Los seis guardias que rodeaban a Fzoul marchaban marcando el paso por el pasillo de mármol negro, y el tintineo de sus botas sobresalía por encima del tonante sermón de Xeno Mirrormane y del preocupado murmullo de los militares en sus puestos. Los seis servicios se habían cumplido ya. El ejército de los gigantes y el vengativo vuelo de los dragones parecía equilibrado, listo para atacar al amanecer del nuevo día. La prueba final de la devoción, esta rogativa a Cyric por la salvación, era todo lo que se interponía entre la ciudad y una terrible batalla.

Xeno Mirrormane concluyó su sermón con una oración al señor de los Muertos, aunque nadie se sumó a ella. Sólo al final de la lectura de Fzoul podría la ciudad ofrecer su fidelidad a Cyric. Y con ese estallido de fe, Zhentil Keep recuperaría el favor de su dios. Al menos, así era como había planificado las cosas el patriarca.

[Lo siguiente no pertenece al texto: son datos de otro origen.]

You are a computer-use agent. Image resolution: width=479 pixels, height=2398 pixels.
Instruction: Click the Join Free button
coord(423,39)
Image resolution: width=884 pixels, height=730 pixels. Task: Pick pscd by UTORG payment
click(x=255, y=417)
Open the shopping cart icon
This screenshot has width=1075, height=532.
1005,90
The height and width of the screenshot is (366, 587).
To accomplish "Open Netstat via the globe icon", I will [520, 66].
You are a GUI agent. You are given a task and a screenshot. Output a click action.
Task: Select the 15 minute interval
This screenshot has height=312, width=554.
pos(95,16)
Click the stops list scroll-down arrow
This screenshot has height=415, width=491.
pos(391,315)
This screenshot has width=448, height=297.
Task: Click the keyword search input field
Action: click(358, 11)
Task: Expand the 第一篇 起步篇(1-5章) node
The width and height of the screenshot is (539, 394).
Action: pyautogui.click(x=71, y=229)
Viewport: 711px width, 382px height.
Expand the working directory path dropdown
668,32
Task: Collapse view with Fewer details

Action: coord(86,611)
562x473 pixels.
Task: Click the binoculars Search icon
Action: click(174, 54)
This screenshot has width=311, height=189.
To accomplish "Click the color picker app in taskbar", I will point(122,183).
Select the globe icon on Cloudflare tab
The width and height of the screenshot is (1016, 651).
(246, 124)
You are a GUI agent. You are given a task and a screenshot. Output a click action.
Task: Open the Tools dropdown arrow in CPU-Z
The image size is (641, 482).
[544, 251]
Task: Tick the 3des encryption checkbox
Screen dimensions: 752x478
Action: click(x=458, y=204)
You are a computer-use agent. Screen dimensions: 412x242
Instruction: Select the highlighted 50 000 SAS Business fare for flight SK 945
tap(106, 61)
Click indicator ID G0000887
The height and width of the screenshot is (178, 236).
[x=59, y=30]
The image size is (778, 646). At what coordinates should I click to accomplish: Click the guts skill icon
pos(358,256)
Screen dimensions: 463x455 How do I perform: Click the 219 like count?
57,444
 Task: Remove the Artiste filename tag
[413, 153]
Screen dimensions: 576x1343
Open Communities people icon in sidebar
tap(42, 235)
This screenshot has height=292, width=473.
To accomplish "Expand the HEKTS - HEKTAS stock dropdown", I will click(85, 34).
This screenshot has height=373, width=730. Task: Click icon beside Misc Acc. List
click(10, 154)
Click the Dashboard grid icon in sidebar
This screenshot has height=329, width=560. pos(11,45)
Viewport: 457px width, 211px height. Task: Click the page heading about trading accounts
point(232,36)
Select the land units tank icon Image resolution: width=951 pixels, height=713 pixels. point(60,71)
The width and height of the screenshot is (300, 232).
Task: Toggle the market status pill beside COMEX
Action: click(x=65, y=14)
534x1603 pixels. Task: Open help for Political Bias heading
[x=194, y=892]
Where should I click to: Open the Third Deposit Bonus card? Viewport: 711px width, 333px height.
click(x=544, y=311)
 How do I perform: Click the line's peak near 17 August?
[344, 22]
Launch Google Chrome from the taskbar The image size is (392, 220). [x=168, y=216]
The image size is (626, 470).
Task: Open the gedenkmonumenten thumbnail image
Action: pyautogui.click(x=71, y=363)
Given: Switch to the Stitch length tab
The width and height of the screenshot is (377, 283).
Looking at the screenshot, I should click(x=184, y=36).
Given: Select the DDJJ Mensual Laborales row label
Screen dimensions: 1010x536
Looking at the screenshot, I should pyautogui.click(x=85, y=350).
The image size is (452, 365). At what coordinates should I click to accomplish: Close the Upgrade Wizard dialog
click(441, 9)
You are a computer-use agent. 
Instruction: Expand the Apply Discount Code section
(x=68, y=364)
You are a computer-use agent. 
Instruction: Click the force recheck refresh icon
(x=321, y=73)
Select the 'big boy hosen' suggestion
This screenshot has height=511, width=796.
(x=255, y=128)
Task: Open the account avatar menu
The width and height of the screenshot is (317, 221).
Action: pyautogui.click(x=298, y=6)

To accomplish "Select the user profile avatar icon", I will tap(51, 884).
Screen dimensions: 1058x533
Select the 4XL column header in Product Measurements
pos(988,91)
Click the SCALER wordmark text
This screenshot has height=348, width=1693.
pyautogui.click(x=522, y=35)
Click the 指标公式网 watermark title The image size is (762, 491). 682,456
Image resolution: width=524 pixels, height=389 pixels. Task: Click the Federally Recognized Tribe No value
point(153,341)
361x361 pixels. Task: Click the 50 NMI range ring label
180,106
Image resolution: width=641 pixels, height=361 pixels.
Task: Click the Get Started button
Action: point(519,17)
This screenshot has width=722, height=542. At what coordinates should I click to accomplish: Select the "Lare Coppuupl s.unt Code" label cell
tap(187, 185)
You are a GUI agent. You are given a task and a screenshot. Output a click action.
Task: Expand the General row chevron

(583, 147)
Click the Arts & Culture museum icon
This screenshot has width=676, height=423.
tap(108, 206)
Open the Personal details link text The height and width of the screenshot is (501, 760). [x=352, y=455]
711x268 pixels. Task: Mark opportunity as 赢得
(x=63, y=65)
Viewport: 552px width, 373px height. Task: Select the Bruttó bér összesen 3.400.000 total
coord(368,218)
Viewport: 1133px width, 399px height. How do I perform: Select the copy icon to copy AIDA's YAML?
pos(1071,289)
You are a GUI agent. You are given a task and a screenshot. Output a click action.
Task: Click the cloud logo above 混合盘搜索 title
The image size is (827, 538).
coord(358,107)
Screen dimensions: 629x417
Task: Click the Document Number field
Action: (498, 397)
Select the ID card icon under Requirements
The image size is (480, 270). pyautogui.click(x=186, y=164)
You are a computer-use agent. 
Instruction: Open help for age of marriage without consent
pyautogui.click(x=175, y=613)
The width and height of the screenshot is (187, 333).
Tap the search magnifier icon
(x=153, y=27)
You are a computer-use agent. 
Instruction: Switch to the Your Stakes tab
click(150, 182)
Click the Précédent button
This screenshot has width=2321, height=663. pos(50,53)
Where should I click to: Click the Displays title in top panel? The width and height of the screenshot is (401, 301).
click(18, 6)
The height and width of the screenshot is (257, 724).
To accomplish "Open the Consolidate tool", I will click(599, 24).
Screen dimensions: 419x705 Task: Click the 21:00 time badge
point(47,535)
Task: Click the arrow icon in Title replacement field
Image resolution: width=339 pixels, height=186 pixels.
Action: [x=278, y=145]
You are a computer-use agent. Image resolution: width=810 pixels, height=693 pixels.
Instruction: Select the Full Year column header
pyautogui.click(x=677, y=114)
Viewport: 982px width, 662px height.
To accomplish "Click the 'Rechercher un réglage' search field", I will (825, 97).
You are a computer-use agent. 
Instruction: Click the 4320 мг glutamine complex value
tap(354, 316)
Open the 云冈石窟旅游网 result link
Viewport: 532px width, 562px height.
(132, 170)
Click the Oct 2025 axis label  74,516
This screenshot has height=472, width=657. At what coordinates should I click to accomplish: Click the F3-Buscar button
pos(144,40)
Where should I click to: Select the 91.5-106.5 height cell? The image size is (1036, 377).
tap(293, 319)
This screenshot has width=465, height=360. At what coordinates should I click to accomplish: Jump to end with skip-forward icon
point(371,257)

Sin más preámbulo, sin dar los parabienes al sumo sacerdote, Fzoul subió las escaleras hasta el altar y apoyó el libro sobre el atril que allí se encontraba. Los seis guardias seguían en sus puestos. Con precisión militar, formaron un semicírculo detrás del pulpito del orador. Sus picas destellaban a la luz de las diez mil lámparas votivas que constituían el retablo del altar esa amarga mañana.